Some claim that they are to some extent indigenous inhabitants of Rakhine/Arakan state given that they settled in this part of Myanmar for thousands of years already. But many Burmese, most especially the Buddhist Rakhines are challenging this claim. They are saying that “Rohingyas” are originally from Bengal (Bangladesh) and therefore are “Bengalis”. Accordingly, “Rohingyas” migrated to Myanmar during the British rule. Thus, they are not indigenous to Myanmar and are categorically being labelled as illegal migrants.
Sadly, the perpetrators of this “genocidal infringement” against the “Rohingyas” are said to be government-sponsored “state security forces”, and the “Rakhine Buddhist extremist militias”. Just this year (2014), the so-called “civilian government” of Myanmar disqualified “Rohingyas” from participating in the census. The same government according to reports just last September also drafted a plan conscripting “Rohingyas” to identify themselves as “Bengalis". In any case, “Rohingyas” remain stateless and many of them are unfortunately forced to stay in detention camps, ghettos, are internally displaced, and worst of all, those who fled from Myanmar to take refuge in other countries like Thailand, Bangladesh, and Malaysia suffer from severe discriminations, and are way too far being treated as lesser mortals. The plight of these people is indeed somewhat bleak and precarious.

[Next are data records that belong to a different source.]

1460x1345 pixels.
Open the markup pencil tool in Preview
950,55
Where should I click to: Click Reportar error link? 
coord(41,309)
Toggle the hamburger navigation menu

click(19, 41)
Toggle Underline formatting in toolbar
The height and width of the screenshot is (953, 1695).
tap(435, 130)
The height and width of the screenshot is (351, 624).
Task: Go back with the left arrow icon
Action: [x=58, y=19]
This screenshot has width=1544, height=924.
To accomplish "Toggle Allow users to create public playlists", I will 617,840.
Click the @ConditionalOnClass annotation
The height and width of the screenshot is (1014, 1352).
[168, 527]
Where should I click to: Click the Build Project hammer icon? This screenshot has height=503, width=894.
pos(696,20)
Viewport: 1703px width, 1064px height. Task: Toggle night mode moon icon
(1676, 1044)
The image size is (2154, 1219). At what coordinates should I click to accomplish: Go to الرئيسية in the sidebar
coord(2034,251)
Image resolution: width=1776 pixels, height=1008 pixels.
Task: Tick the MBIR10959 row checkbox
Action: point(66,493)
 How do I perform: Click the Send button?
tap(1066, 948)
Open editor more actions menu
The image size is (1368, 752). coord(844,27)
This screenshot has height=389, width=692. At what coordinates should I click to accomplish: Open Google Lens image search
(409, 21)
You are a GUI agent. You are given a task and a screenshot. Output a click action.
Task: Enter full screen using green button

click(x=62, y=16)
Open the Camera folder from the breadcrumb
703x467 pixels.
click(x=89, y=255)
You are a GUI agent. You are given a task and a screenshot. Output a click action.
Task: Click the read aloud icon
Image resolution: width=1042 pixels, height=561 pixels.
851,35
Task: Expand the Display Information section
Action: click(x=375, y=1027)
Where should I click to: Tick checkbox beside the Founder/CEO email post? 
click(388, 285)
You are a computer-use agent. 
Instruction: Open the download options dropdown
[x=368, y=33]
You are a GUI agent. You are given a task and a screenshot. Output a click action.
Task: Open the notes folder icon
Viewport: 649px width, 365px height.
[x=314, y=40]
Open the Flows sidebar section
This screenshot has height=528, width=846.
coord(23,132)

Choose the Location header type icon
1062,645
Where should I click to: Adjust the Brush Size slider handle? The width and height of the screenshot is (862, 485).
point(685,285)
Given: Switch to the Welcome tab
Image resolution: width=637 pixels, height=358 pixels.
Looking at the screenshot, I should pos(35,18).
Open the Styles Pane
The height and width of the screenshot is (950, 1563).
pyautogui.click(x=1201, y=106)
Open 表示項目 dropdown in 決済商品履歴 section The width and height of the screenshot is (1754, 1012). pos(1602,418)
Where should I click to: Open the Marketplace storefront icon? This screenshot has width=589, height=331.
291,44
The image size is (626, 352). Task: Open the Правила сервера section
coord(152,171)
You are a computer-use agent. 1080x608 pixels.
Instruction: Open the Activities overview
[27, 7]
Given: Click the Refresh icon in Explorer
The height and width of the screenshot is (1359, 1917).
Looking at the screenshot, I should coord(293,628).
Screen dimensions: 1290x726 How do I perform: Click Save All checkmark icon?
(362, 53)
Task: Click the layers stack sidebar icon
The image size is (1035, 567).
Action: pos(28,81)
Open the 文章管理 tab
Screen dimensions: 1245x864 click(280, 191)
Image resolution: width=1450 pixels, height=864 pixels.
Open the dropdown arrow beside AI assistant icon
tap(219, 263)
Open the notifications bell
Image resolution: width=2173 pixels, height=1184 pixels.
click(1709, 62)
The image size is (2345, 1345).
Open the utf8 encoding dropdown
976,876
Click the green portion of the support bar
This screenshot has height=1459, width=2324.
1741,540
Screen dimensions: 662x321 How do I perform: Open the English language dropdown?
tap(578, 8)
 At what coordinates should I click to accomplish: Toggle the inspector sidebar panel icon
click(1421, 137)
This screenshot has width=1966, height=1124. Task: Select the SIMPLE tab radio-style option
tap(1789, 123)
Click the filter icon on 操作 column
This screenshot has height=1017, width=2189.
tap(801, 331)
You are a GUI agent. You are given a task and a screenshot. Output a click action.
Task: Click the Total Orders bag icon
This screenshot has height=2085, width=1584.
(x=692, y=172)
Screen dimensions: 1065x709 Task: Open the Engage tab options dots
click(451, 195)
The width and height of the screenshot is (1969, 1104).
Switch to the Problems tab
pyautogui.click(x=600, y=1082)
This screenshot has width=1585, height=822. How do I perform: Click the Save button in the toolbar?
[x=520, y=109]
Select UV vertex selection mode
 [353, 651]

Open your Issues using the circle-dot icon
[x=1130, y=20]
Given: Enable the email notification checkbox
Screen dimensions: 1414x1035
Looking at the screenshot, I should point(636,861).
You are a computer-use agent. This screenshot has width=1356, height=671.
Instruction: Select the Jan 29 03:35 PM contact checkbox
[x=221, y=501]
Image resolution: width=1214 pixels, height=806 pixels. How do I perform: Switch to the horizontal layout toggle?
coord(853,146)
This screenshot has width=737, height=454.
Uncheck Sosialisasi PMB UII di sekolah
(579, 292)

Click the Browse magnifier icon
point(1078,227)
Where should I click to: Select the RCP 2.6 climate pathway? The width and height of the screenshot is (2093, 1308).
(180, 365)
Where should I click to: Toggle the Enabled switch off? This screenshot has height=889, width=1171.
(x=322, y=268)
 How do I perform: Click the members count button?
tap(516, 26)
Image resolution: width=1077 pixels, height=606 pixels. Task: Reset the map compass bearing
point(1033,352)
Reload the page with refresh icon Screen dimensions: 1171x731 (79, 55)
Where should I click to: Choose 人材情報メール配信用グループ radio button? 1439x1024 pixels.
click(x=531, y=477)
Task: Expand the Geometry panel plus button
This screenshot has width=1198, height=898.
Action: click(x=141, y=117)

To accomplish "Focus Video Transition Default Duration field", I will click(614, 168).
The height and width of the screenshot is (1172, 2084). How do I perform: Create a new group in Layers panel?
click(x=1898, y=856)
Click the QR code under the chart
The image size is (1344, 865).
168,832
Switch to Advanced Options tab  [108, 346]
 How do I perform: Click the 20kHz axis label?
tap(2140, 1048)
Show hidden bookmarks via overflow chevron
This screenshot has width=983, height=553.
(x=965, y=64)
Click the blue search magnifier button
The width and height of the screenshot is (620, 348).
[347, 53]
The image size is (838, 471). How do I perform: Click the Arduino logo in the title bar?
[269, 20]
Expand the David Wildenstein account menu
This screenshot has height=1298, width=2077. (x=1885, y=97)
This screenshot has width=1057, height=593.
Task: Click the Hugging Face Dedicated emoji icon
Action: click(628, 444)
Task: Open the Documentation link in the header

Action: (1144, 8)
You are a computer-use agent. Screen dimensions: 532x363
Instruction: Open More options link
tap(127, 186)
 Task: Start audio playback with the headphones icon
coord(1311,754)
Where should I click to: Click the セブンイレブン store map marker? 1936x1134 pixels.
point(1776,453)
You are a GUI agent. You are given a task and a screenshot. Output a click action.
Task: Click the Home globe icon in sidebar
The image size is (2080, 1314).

Many have observed and even the Burmese people in general alleged that the root cause behind all the atrocities against the “Rohingyas” are far more complex and has historical underpinnings. Nonetheless, whatever the root cause of these persecutions and discriminations against the “Rohingyas”, one thing is clear, a government that claims to pursue a democratic path, and in this case the current “civilian government” in Myanmar, must not turn a blind eye to the quandary of these people. One of the basic tenets of democracy is the recognition and respects of the basic rights and existence of people including minority/indigenous groups like the “Rohingyas” regardless of their creed, religion, color or race. Recognition and respect are not always or not necessarily and directly denote political recognition if the situation does not seem right yet given the volatile political landscape of the country. However, at the barest minimum, recognition and respect of the basic rights of peoples, and in this case the “Rohingyas” can mean accepting that indeed these people exist, that they are human beings, and that they need to be respected and treated accordingly and humanely.
If indeed, the so-called “civilian government” in Myanmar that claims to be crisscrossing the pathway towards democracy is serious in its democratic pursuits, then by all means, they should resolve and do whatever is necessary to put an end to the atrocities, discriminations, and persecutions accorded to “Rohingyas”. This same government in Myanmar, if it truly wants to pursue a democratic path where recognition and respect for the fundamental freedoms of human beings flourish, must extend to the “Rohingyas” the rights to self-identification and citizenship. Only through this democratic act, to a greater extent, one can ascertain that indeed Myanmar is truly in its path towards a genuine democracy.